La chansigneuse n'exerce pas que dans le rap, mais évolue dans tous les registres, du gospel à la chanson française - on la voit interpréter « La foule » d'Edith Piaf dans une vidéo sur son site - et touche à tous les domaines d'activité (créations, stages, coaching, etc).
Mais les représentations annuelles de Hip-Hop Symphonique permettent d'éclairer son métier auprès d'un large public (27 millions de vues cumulées du show sur YouTube).
Peut-on parler ici de prestation organique ? « J'aime bien le mot organique, oui, merci ; la langue des signes est une transposition qui demande construction et incarnation, on donne à voir, et des influences reggae ou plus ‘dark’ du rap peuvent en effet passer par le corps, parfois par des petits pas de danse », expose-t-elle.
« Une musicienne de plus »
Cette quadragénaire, qui n'est donc pas sourde, est venue au langage des signes et au chansigne par la découverte d'un livre d'Emmanuelle Laborit, « Le cri de la mouette », à 15 ans. « J'ai ensuite creusé, rencontré des gens, des associations, assisté à des conférences, j'ai compris le côté culturel de cette langue », poursuit-elle.
Ont suivies différentes expériences dans le cadre du théâtre, de comédies musicales, etc. Le premier groupe professionnel qui l'a accueillie en 2007 fut Les Malpolis pour un spectacle satirique sur la politique, « qui changeait chaque jour en fonction de l'actualité, un vrai défi, surtout que les signes politiques n'étaient pas ma spécialité (rires) ».
« Pour moi, Laëty est une musicienne de plus, et cette année nous aurons deux interprètes de plus puisqu'elle sera accompagnée par Adamo, un autre chansigneur », décrit Issam Krimi, tête pensante et chef d'orchestre de l'évènement.
« Elle est totalement intégrée au spectacle, fait un travail de fond sur le texte avant, se cale avec nous aux répétitions, me demande parfois des précisions sur les réorchestrations, et ce qu'elle a préparé, certains gestes notamment, peuvent aussi être repris par les choristes à un instant précis », poursuit-il.
« On fait des recherches »
« La présence d'un chansigneur est venue d'une demande du Mouv' et de Radio France (qui possède une délégation à l'égalité des chances) », précise le concepteur de Hip-Hop Symphonique.
Issam Krimi se décrit lui-même comme « un musicien qui doit beaucoup aux sourds : j'ai travaillé dans le milieu du handicap, à un moment je connaissais quelques gestes pour signer. Travailler avec des sourds m'a donné une approche plus sensible de la musique ».

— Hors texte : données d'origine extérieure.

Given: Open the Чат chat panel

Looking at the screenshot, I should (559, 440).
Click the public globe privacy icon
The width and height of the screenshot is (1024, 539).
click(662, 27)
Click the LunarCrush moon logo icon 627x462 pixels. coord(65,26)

Comment un public sourd ou malentendant vit-il un show devant sa télé ? « Certains sont bien équipés au niveau enceintes pour profiter des vibrations et la perception des aigus ou des graves dépend des personnes », détaille Laëty.
Cette année, comme les précédentes, toutes les esthétiques et générations du rap sont réunies avec Lous and the Yakuza, Meryl, Passi, Maes et Soolking. Pas trop dur d'ailleurs de se frotter à la langue en ébullition du rap ? « Non, la langue des signes est vivante, inventive ; bon, parfois il faut contacter des collègues d'autres pays quand un mot vient d'une langue étrangère; on fait des recherches (rires) », conclut-elle.